PRSS23 promotes pancreatic cancer progression through regulating Hippo-YAP activity.

Pancreatic ductal adenocarcinoma (PDAC) remains a highly aggressive malignancy characterized by a poor prognosis, highlighting the critical need to elucidate its underlying molecular mechanisms. In this study, we demonstrate the pivotal oncogenic role of PRSS23 in PDAC pathogenesis. Clinical analyses reveal that PRSS23 is frequently overexpressed in PDAC tumor tissues, and elevated expression levels are significantly associated with reduced patient survival. Functional experiments show that PRSS23 knockdown markedly suppresses PDAC cell proliferation in vitro and inhibits tumor growth and metastasis in vivo. Transcriptomic profiling identifies the Hippo signaling pathway as a key downstream effector of PRSS23. Specifically, depletion of PRSS23 leads to inactivation of YAP, the central transcriptional co-activator of the Hippo pathway.

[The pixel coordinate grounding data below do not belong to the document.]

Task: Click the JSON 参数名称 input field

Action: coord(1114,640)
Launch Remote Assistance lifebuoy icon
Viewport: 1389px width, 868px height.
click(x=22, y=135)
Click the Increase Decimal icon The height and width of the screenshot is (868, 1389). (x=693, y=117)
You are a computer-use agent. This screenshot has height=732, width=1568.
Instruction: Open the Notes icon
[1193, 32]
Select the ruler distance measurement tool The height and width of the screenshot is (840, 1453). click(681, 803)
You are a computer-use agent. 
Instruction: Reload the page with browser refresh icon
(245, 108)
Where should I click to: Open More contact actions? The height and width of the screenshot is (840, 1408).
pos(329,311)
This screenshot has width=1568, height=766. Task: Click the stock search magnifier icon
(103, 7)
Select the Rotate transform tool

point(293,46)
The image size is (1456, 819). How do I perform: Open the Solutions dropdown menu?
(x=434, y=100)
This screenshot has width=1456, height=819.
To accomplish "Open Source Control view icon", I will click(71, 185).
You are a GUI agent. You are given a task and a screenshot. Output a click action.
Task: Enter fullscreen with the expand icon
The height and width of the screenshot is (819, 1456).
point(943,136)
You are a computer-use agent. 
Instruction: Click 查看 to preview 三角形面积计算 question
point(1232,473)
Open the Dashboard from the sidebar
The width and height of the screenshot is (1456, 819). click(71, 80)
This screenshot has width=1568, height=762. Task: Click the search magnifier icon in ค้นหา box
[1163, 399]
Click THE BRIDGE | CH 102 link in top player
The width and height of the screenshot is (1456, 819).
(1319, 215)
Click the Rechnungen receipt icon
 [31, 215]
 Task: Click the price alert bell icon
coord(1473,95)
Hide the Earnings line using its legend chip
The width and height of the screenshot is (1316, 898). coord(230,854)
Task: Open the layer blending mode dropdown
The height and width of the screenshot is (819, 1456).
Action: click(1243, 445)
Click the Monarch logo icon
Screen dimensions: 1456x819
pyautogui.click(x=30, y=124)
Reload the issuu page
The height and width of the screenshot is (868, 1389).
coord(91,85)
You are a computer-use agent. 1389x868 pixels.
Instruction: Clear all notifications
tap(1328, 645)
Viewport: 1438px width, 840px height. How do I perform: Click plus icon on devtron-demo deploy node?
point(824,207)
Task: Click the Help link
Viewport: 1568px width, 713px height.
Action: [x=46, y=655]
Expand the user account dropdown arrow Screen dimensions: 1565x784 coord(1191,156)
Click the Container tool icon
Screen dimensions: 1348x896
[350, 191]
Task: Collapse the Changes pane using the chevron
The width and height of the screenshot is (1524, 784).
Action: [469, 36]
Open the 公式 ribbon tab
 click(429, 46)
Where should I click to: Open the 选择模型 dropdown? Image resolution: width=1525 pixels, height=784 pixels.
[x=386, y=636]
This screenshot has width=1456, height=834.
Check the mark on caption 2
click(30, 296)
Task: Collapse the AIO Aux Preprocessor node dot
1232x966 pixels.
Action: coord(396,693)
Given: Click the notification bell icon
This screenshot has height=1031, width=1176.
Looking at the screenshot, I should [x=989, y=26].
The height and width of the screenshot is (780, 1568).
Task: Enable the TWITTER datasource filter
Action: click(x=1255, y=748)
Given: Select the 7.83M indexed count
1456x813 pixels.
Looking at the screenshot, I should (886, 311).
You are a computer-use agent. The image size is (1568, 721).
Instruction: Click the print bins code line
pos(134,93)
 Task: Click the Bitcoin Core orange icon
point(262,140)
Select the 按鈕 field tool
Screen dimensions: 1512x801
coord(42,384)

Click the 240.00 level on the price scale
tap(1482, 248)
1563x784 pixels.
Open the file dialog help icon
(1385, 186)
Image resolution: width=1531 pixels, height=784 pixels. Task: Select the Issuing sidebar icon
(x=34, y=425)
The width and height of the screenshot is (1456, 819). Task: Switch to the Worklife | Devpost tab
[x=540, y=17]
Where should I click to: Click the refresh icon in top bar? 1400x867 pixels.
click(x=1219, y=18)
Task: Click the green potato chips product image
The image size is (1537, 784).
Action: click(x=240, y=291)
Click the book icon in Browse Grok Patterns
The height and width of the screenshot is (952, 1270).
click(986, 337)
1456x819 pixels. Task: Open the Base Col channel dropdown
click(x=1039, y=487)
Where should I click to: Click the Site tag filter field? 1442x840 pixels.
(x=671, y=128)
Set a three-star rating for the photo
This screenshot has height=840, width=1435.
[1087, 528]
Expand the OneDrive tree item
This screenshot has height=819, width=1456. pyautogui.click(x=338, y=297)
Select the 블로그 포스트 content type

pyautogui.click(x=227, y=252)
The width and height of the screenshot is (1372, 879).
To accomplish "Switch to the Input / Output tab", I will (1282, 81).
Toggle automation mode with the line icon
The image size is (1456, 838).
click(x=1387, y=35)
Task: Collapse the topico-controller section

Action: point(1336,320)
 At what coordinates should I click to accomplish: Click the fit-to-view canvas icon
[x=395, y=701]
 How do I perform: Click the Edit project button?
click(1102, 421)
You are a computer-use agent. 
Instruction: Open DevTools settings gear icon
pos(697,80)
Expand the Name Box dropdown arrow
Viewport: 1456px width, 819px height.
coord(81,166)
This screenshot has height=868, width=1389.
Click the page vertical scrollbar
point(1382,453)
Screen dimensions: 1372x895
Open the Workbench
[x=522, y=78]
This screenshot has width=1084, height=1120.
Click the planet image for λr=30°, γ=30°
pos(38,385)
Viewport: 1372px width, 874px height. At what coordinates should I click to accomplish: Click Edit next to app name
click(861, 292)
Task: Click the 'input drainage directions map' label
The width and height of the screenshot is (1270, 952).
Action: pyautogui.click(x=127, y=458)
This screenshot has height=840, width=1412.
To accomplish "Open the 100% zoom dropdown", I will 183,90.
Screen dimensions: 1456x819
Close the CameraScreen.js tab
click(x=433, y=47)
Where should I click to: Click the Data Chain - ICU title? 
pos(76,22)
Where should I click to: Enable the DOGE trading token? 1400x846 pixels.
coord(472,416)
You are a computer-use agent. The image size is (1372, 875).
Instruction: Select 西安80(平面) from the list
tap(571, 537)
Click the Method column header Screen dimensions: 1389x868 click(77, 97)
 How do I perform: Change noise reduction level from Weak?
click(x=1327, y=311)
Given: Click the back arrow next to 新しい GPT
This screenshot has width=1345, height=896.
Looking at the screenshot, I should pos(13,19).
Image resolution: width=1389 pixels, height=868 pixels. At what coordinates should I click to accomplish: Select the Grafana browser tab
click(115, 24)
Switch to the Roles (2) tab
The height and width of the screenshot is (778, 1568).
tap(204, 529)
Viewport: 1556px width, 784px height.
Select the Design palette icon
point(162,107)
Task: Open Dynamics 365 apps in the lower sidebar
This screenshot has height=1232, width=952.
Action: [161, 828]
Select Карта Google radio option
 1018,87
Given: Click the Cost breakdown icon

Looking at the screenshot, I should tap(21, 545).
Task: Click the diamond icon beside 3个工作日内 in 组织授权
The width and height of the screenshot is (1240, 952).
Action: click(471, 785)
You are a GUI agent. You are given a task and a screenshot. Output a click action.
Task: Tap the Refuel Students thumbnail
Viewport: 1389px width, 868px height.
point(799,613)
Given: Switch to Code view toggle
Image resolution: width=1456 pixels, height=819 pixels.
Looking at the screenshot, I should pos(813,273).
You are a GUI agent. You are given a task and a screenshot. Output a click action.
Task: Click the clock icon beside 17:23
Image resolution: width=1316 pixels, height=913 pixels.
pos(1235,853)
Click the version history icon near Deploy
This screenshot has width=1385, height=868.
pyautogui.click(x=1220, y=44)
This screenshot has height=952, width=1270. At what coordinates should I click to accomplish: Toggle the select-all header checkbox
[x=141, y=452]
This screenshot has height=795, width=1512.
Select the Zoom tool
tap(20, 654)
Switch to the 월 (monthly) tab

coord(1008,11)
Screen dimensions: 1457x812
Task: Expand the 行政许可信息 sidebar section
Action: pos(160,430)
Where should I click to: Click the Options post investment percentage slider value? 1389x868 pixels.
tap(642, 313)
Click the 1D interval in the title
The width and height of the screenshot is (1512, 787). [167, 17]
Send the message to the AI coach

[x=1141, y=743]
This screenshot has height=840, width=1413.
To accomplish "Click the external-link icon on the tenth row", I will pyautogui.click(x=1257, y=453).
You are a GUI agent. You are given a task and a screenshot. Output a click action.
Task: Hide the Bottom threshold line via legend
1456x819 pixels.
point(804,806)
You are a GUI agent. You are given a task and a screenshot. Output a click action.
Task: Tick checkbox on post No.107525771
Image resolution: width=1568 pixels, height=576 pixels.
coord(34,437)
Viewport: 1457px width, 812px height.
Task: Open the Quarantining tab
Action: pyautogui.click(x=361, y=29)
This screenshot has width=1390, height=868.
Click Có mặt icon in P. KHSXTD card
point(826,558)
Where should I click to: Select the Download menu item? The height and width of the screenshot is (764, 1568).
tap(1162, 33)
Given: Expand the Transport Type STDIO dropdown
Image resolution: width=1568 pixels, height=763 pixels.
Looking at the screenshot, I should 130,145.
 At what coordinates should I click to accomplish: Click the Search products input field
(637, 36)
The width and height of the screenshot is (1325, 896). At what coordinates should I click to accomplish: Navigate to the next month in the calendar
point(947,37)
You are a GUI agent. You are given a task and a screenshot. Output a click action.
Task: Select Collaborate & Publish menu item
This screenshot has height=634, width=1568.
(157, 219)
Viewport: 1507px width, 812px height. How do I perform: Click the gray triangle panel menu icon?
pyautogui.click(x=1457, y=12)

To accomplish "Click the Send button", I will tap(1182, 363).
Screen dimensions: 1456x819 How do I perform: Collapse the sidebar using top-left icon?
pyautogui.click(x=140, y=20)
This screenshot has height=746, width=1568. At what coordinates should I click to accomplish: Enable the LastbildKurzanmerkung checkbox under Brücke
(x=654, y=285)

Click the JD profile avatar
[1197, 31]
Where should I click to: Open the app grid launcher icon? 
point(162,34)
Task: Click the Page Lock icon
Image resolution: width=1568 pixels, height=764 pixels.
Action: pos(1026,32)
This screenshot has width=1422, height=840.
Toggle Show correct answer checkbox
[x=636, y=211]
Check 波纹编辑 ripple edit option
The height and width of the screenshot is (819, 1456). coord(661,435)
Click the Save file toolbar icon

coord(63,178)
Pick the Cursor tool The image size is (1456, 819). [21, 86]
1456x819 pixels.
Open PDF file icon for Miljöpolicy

Molecular docking simulations suggest that PRSS23 facilitates the formation of a ternary complex involving the serine/threonine phosphatase PP2A and the Hippo kinase MST1. Subsequent experimental validation confirms that PRSS23 silencing disrupts the interaction between PP2A and MST1, resulting in increased MST1 phosphorylation. This enhancement of MST1 activity promotes the phosphorylation and cytoplasmic sequestration of YAP, thereby suppressing its oncogenic transcriptional functions. Collectively, our findings establish PRSS23 as a novel prognostic biomarker and a crucial regulatory node in PDAC progression. PRSS23 drives tumorigenesis and metastasis by stabilizing the PP2A-MST1 interaction, which impairs Hippo pathway signaling and leads to aberrant YAP activation. Targeting the PRSS23/PP2A/MST1 axis may therefore represent a promising therapeutic strategy for the treatment of PDAC.